# EXTRACT TO READ:
##########

Depending on the goal, a number of commonly used methods are available for the segmentation of plant objects in digital images [65], such as noise reduction, skeletonization or thresholding. Threshold-based methods generally require to automatically or manually set fixed threshold levels [66,67,68]. These methods make irrevocable decisions on the fact that a pixel is part or not of the object of interest and are more likely prone to make errors. To overcome recurrent problems such as an uneven illumination of the image or the background and non-homogenous feature intensities, adaptative threshold solutions have been developed and are freely avaible on Fiji [57]. Here, the threshold is computed locally pixel by pixel based on the image characteristics on a round window with a defined radius. Dynamic approaches also allow to automatically detect image objects whatever the lighting conditions and the monitoring system by fitting a topological or geometrical model of the targeted object to the input data [54, 69, 70]. These top-down methods generally consist of the peak detection into the histogram of all colour components [71, 72], to individualize and segment plant objects showing important differences in terms of contrast, such as soil, leaves, hypocotyls and roots. When working in the HSV colour space, an approximation of the Gaussian curves describing the green (hue) component is sufficient to segment the green parts of plants such as rosettes [64, 73]. In our case, it is impossible to assimilate the soluble mucilage or the seed only to peaks near the hue value component. Consequently, the histograms of hue, brightness and saturation colour components have to be approximated to determine peaks corresponding to each object of interest.

##########

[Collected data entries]
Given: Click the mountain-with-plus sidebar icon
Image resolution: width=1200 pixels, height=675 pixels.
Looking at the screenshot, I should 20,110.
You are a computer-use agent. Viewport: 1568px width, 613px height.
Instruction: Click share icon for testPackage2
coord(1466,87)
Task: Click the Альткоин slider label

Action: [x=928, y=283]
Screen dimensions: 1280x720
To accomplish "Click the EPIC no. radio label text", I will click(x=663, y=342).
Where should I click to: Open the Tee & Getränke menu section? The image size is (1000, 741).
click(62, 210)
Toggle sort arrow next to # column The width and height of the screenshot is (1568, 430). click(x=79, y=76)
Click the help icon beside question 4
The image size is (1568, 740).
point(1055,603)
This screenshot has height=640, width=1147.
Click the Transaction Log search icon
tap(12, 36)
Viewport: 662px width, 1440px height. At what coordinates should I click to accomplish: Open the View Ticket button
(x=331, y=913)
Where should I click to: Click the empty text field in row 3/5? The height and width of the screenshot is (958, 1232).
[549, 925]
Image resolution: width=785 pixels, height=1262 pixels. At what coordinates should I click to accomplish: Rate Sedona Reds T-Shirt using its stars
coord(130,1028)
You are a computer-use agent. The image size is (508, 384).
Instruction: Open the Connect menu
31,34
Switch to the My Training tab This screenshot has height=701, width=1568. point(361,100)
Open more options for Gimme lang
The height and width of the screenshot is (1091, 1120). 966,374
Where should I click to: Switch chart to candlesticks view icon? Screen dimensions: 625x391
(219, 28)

##########

# TASK ITEM:
Write the next part of the text on segmenting plant objects in digital images, starting right after its last sentence. The records have no connection to the text.

# ANSWER FOR THIS EXERCISE:
Identification and segmentation tasks may also have been performed using the more and more popular neural networks. This type of machine learning methods provides state-of-the-art performances [74, 75]. Basically, features are computed from raw images and the output of the features is used to extract and separe classes, such as seed morphometric parameters, using a classifier. Among the machine learning methods, Convolutional Neural Networks (CNNs) have become popular for unsupervised classification [76, 77]. Among CNNs, we find Region-based CNNs (R-CNNs) [78] which classifies regions using deep CNN. Nevertheless, this method is very slow to apply. Fast R-CNN was developed to overcome this limitation but the latter is based on a selective search algorithm. Faster R-CNN [79] and R-FCN [80] were also developed to improve the speed and accuracy of the process. While the first method is time-consuming when a large number of proposals is used in its first-stage, R-FCN might be too local to be discriminative enough. Deep machine learning methods have proved nevertheless its performance in image-based plant phenotyping for fully automated quantitative trait identification and localization [75] as well as plant disease detection and diagnosis [80]. Despite the unrivaled accuracy of these techniques, they often require hundreds, sometimes thousands of images and diverse datasets to be trained [81]. Moreover, differences between the image format, size and depth of the dataset used for the training of the network and that used for the analysis can also lead to a misclassification and segmentation troubles for non experts, which led us to avoid CNNs.

In our study, there is no necessity for the power of a top-down thresholding approach or machine learning methods. The algorithm used by MuSeeQ was thought as the combination of the global threshold-based and dynamic segmentation principles. We first modified the G. Landini Colour Threshold function based on an algorithm derived from the iterative intermeans method (IsoData algorithm; [82]). Then, we manually trained our threshold algorithm to a set of digital images. This allowed us to detect peaks in the hue, saturation and brightness value histograms describing as much as possible pixels corresponding to the soluble mucilages and seeds (Additional file 3). Finally, the range of pixel intensity values describing peaks in each of the colour components were computed in our algorithm as default threshold values.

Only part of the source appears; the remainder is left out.